Senator Pearce - It is well that this question has been raised. In looking through the precedents and rulings I find that this point has not yet been determined. Rulings which have been given in matters similar to, but not on all fours with this one, do, however, serve as a guide. I take it that the requests outlined by Senator McLachlan should not be judged merely by their terminology. They all aim at accomplishing the same result in respect to this bill. It is merely incidental that the question is that certain words be omitted. The proposal really is to strike out of the clause the provision for a diminishing scale of pensions in a given set of circumstances. Section 53 of the Constitution has a far wider application than that mentioned by Senator Needham. It deals with two classes of bills. First, it deals with bills appropriating revenue or moneys, such as Appropriation ' or Supply Bills. The honorable senator has said that there can be a discussion on the first reading of such a bill. That is quite true, and the discussion need not be relevant to the bill itself; but if the honorable senator had attempted to discuss this bill on the first ' reading he would have been promptly called to order. Therefore, the honorable senator's argument has nothing to do with the question we are now considering.. Thu only part of section 53 of the Constitution with which we need concern ourselves is sub-section 3, which reads -

The Senate may not ' amend any proposed law so as to increase any proposed charge or burden on the people.

The position could not be more clearly stated.

Senator GREENE (NEW SOUTH WALES) - Are there not certain provisos?
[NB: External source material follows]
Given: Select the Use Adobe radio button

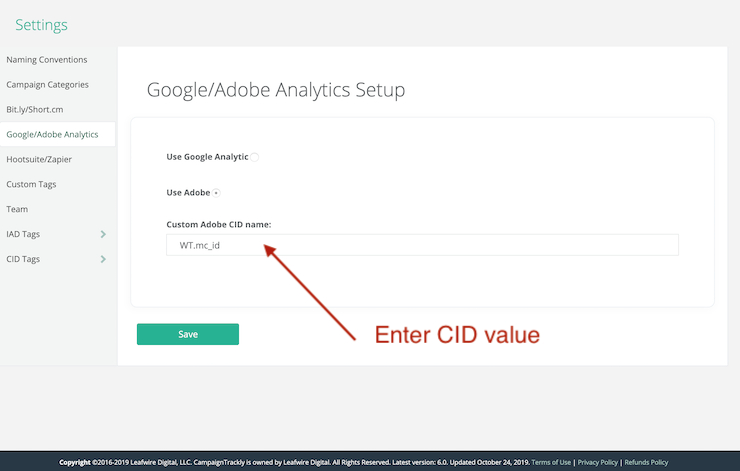Looking at the screenshot, I should [x=217, y=193].
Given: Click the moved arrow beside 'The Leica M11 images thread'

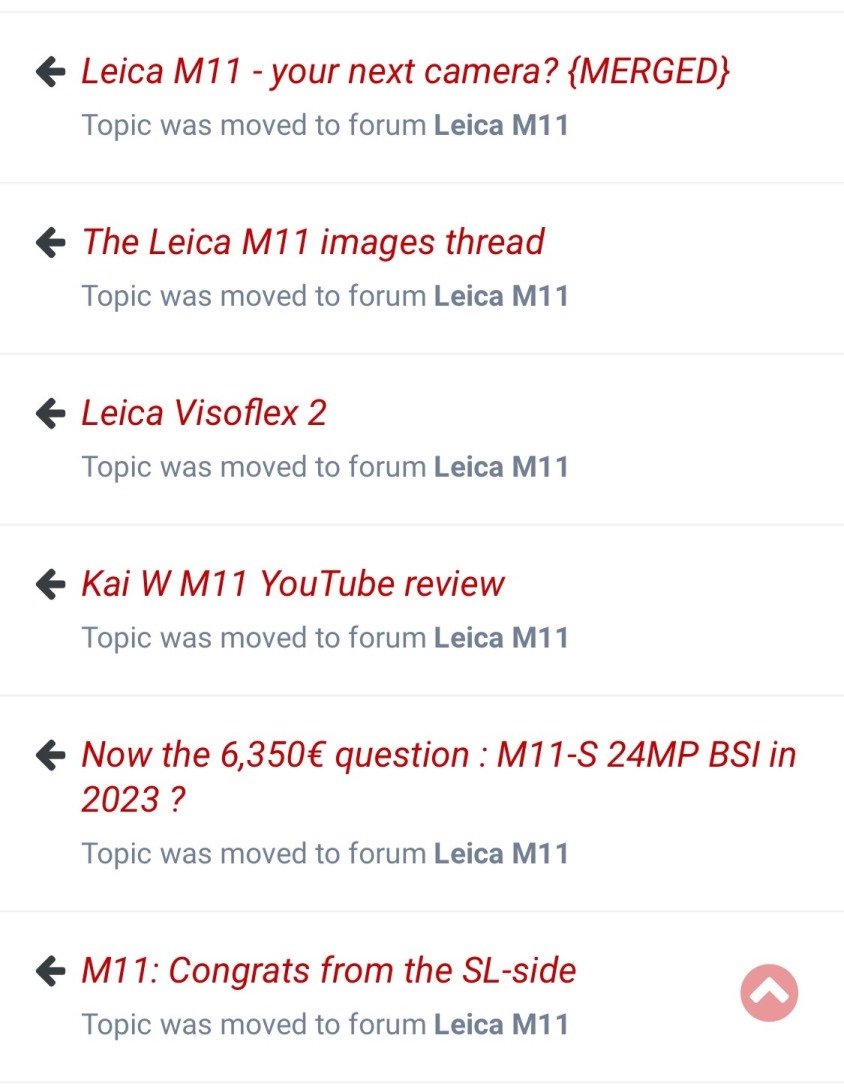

Senator Pearce - There are certain explanations as to the procedure to be adopted in dealing with requests, but there are no qualifications. The question is, therefore, a very simple one. AH we have to decide is whether Senator McLachlan's proposal would increase a proposed charge or burden on the people. That is the only test that has to be applied.

Senator Needham - We have moved amendments to bills dealing with invalid and old-age pensions.
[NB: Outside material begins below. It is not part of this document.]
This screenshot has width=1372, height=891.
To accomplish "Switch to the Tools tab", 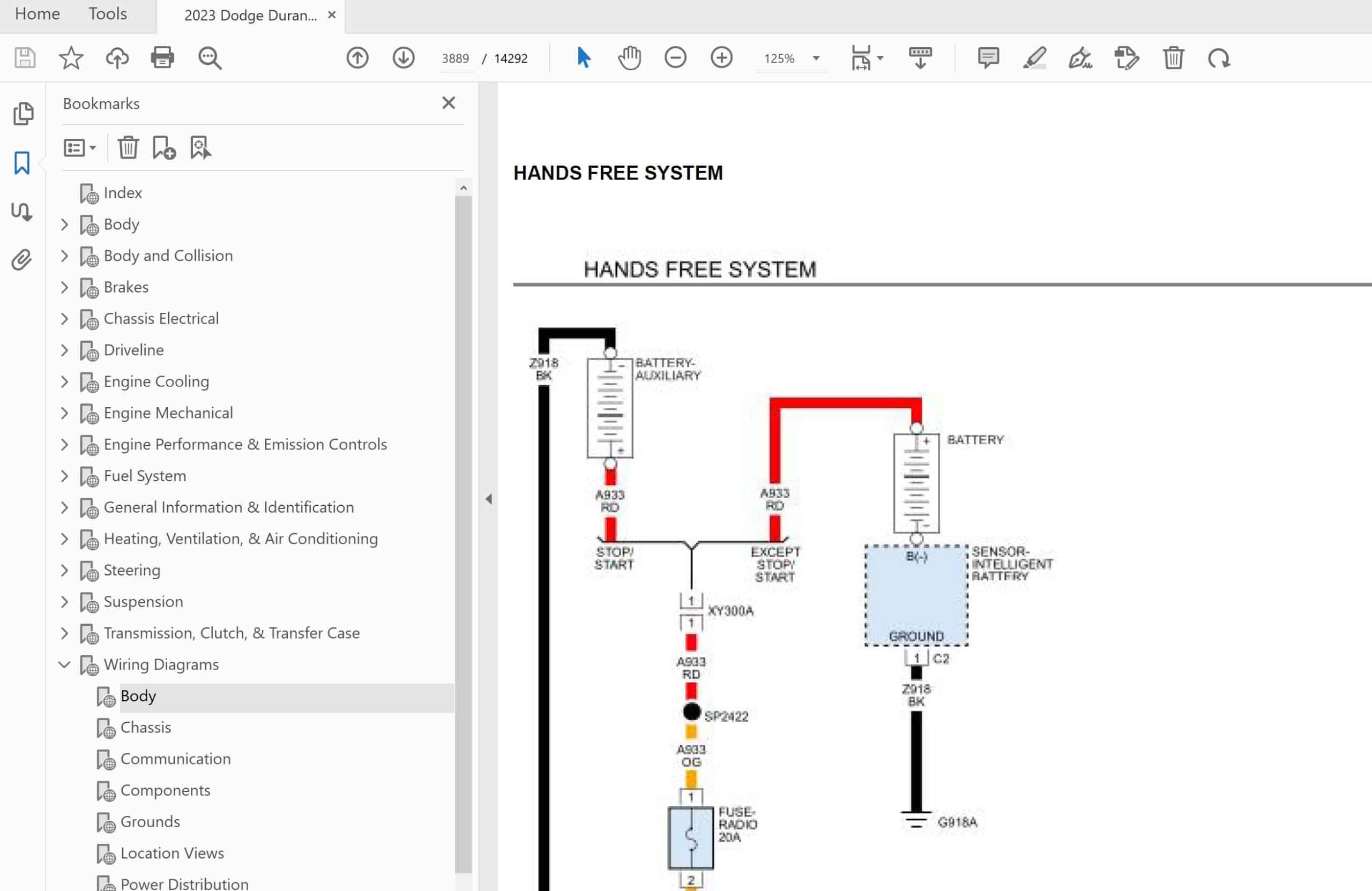I will point(108,14).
Senator Pearce - I do not think so. In reality this measure provides for two sets of pensions - the one on the higher scale and the other on a lower and diminishing scale. Senator McLachlan's proposal is to delete the provision for the payment of pensions on the lower and diminishing scale, and it is obvious that if that were adopted the proposed charge or burden on the people would be greater. Sub-clause 5 of clause 3 reads -

The pensions of the justices of the High Court shall be a charge on and paid out of the Consolidated Revenue Fund.
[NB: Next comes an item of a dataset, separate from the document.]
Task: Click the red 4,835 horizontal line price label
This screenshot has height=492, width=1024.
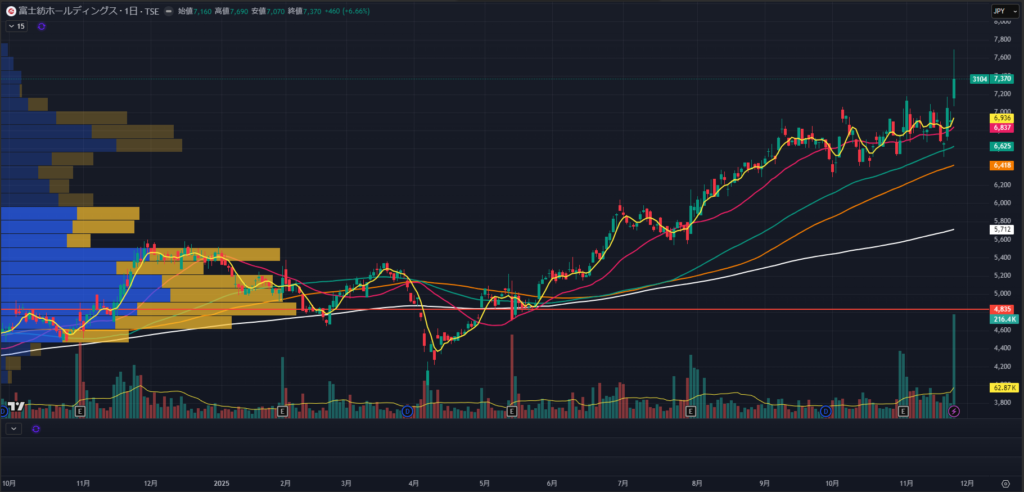Action: coord(1002,309)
It will, therefore, be seen that under this bill a charge is made upon the Consolidated Revenue Fund. I submit that if the lower rates of pensions are deleted the charge or burden on the people must be increased, since in either case the same number of persons - the same number of justices - are involved. If my reasoning is correct the committee must, therefore, proceed by way of requests for amendments of the bill. I am as jealous as is the Leader of the Opposition that the full privileges of this chamber shall be retained, but at the same time, when it is proposed to amend a bill of this kind, we need to be very careful that, in amending it, we shall be acting constitutionally. If we were not we should only weaken the position of the Senate. It will be admitted that the procedure of submitting requests for amendments to another place in the past has been as effective as if the amendments had been made by the Senate itself. We have to consider whether we should 'be on safe ground in submitting a direct amendment. The question for your consideration I sub mit, sir, is whether in making the amendment we should be increasing a proposed charge or burden on the people. To do that would be to impinge upon section 53 of the Constitution.